Durante décadas, a rainha emérita Sofia de Espanha cultivou uma imagem de discrição absoluta, quase impenetrável. No entanto, por detrás da postura reservada e do rigor institucional, escondeu-se uma mulher marcada por angústias profundas, sobretudo nos primeiros anos de casamento, quando o futuro da monarquia espanhola parecia depender diretamente do seu corpo e da sua capacidade de gerar um herdeiro varão. Um desespero recordado por Pilar Eyre, especialista em realeza, para o 'Lecturas'.
Era o verão de 1967, em Cascais. Numa noite aparentemente banal, ao som de uma música lenta numa boate local, Sofia, então com 29 anos, deixava escapar uma rara confissão de fragilidade. Grávida de apenas três meses, tocava a barriga ainda discreta e murmurava, com amargura, que não lhe parecia justo que outros, sem responsabilidades dinásticas, tivessem filhos rapazes, enquanto ela, que precisava desesperadamente de um herdeiro, tinha apenas duas meninas. A conversa, relatada pelo jornalista Gurriarán no seu livro sobre Juan Carlos, expõe uma das poucas janelas conhecidas para a vida íntima da então princesa.
A pressão não era apenas simbólica. Sofia acreditava estar perante a sua última oportunidade de engravidar, devido às dificuldades sentidas nos partos anteriores. Se não nascesse um rapaz, temia que a possibilidade de Juan Carlos I chegar ao trono de Espanha se perdesse definitivamente. Era uma ansiedade silenciosa, vivida entre sorrisos públicos e noites de insónia.
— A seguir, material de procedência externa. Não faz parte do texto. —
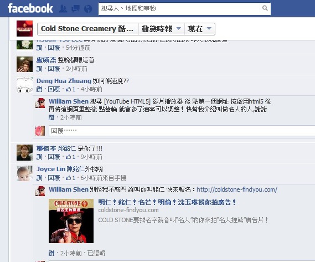
Task: Open the Cold Stone ad preview thumbnail
Action: pos(71,221)
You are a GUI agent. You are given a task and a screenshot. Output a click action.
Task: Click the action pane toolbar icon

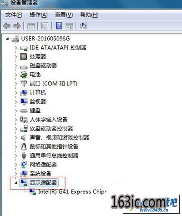(x=69, y=26)
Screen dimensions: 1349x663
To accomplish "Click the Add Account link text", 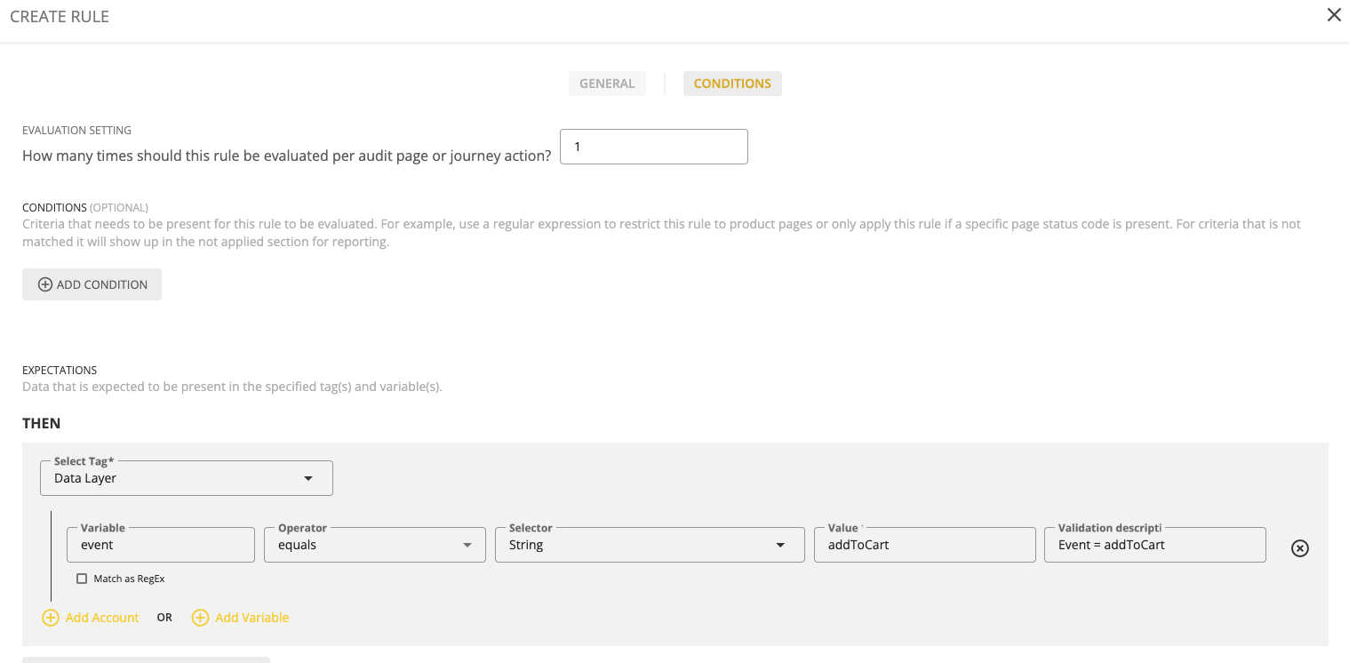I will 102,618.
A vida conjugal estava longe de ser tranquila. Pouco depois do casamento, Sofia regressou à Grécia, alegadamente devido a uma crise de apendicite que exigiu cirurgia de urgência. Mais tarde, viria a revelar que, na verdade, sofrera um aborto espontâneo, numa altura em que procurava apoio junto da mãe após a primeira infidelidade do marido. Foi também nesse momento que ponderou o divórcio, ideia rapidamente travada pela família e pelo próprio Parlamento grego, que chegou a exigir a devolução do dote milionário caso a separação se concretizasse. Sofia regressou a Estoril, resignada, ao lado de um marido infiel.
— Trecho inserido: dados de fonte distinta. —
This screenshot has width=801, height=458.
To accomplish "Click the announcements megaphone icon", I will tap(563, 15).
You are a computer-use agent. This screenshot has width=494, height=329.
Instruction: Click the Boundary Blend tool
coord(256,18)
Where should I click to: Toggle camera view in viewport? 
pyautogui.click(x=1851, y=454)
As gravidezes seguintes, das infantas Elena e Cristina, foram oficialmente descritas como tranquilas, mas a realidade terá sido bem diferente. Complicações médicas, internamentos prolongados e rumores controlados com mão de ferro alimentaram um silêncio cuidadosamente construído. Acredita-se que ambos os partos tenham sido feitos por cesariana, informação nunca assumida publicamente para não levantar dúvidas sobre a continuidade da monarquia. Entre amigas, Sofia chegou mesmo a lamentar que dificilmente poderia engravidar novamente.
Quando finalmente engravidou pela última vez, a pressão tornou-se quase insuportável. O peso de 17 gerações de Bourbons parecia recair sobre si. Segundo amigas próximas, Sofia chorava frequentemente, sentia-se fisicamente mal, dormia pouco e vivia num estado constante de nervosismo. Implorou ao ginecologista por um filho rapaz e recebeu ordens diretas da própria mãe, a rainha Frederica, que lhe lembrava que só um menino garantiria a supremacia do seu ramo familiar face a outros pretendentes ao trono. Até a rainha Vitória Eugénia, desde a Suíça, reforçava o apelo: “Chega de meninas”.
A tensão era tal que Juan Carlos também sucumbiu à ansiedade. No dia do parto, quando o médico atravessou o corredor da Clínica Loreto e anunciou que tinha nascido um rapaz, o futuro rei desmaiou. Ao recuperar, antes mesmo de ver Sofia, telefonou eufórico a Francisco Franco para lhe garantir que o herdeiro era “um homem de verdade”.
O nascimento de Felipe viria a assegurar a linha de sucessão e a aliviar, finalmente, anos de medo e sofrimento silencioso. Para Sofia, no entanto, esse momento marcou o fim de uma etapa vivida sob uma pressão extrema, em que o dever, a dor e a solidão se confundiram com o destino da própria Coroa espanhola.